The red-hot housing market is great news for Boomers—yet, it’s a different story for Millennials. In some markets, housing costs have jumped 25 percent in the past year. Although prices are at a record high in today’s market, many older homeowners have opted to remodel or make improvements rather than sell their current homes. Rather than relocating after retirement, boomers see rising home prices as an opportunity to spend on big projects as they ride out the housing storm. 

With new housing stock in short supply and the price of lumber skyrocketing, some potential buyers have decided to wait until the housing situation stabilizes and becomes more predictable. It’s estimated that contractors would need to build 2 million additional houses to keep pace with the current demand. Buyers who are willing to pay premium prices soon discover the only housing available are fixer-uppers in need of repair.
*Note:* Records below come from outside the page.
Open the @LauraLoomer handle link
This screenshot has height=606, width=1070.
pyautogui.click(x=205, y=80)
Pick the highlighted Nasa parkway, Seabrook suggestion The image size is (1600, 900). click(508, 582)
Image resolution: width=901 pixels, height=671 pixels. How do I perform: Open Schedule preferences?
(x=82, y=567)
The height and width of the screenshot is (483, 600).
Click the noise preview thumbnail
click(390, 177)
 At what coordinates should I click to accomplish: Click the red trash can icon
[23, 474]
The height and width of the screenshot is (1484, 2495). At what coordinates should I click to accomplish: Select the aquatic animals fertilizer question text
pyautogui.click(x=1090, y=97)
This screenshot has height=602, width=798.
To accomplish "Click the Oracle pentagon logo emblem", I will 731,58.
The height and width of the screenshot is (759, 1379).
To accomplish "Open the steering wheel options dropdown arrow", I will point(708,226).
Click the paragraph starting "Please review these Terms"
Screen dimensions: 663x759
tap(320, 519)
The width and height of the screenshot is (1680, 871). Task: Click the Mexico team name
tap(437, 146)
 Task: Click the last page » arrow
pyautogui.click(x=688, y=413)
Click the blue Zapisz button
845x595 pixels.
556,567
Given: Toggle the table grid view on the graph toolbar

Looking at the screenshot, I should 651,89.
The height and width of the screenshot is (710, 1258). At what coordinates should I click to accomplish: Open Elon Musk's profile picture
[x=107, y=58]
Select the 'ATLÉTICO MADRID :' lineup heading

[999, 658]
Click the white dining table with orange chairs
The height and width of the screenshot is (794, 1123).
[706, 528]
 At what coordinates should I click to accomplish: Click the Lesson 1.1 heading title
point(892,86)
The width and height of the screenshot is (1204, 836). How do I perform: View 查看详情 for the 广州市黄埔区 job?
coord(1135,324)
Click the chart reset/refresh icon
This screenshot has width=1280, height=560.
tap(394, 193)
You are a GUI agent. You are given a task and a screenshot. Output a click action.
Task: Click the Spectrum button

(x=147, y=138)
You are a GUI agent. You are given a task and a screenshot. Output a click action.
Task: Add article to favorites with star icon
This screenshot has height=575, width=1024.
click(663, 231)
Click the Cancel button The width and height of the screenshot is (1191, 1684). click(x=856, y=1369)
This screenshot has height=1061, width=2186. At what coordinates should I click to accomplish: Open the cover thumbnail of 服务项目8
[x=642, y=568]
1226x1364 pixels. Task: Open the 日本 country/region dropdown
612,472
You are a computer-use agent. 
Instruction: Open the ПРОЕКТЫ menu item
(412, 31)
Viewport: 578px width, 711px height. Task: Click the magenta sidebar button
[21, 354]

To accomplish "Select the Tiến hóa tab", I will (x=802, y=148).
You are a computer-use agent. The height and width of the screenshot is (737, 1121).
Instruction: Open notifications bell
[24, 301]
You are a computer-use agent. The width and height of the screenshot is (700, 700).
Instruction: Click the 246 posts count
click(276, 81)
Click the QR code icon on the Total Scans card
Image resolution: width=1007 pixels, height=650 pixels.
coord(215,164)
Spending on home improvement and repairs reached $420 billion in 2020, a 3 percent increase over the prior year. According to a recent study by Harvard University’s Joint Center for Housing Studies (JCHS), the market will expand by 4 percent this year as homeowners complete projects previously placed on hold. Abbe Will, a researcher, said, “People did not want contractors in their home, but that recovered very quickly.” Although the remodeling boom gained force during the pandemic when people were confined indoors, it is primarily a result of factors at play in the housing market.

  • Low-interest rates
  • Low housing inventory
  • Severe lumber shortage
  • Shortage of skilled construction workers

Millennials have Fewer Options

Whereas many boomers own their homes and often have significant equity, millennials tend to be first-time homebuyers with a limited supply of cash. This group tends to buy older, more affordable homes. Bank of America (BofA) research indicates 82 percent of millennials are more likely to buy a fixer-upper than a newly built home. 

Younger buyers must also contend with student debt and job loss due to the pandemic. Although boomers and millennials are active DIYers, boomers are the bigger spenders. However, the JCHS study indicates that millennials do fewer DIY projects and hire more professional installers as millennials age. 

  • Home improvement spending is more robust in metro areas among millennials 
  • Remodeling permits rose 2 percent in metro areas with an above-average share of millennials homeowners under age 35 

Cost of DIY Projects Are Increasing

Lumber shortages and shipping delays have created a ripple effect throughout the supply chain. Materials required to complete a variety of home improvement projects are in short supply and command hefty prices. Since millennials buy older homes, price increases put a significant dent in their renovation budgets. According to the BofA study, millennials begin their projects within six months of purchasing a home. They start with small projects such as painting and landscaping before moving on to complex projects.

In a conversation with Business Insider, Paul Emrath, vice president of surveys and housing policy research at the National Association of Home Builders (NAHB), said, “There are things that people usually do when they buy an existing home. So, they spend more on remodeling projects in the year after they buy the home than they do in a typical year when they own the home.”

  • Millennials are using loans more than cash for projects exceeding $10,000
  • Millennials feel less comfortable working on complex projects

The cost of making a house livable can be steep. What should be a happy occasion for many young people can become a source of great stress. In a Bankrate survey of over 1,400 homebuyers, almost two-thirds of millennials said they had regrets about purchasing a home. More than 20 percent of these respondents mentioned maintenance and additional costs as reasons for their disappointment.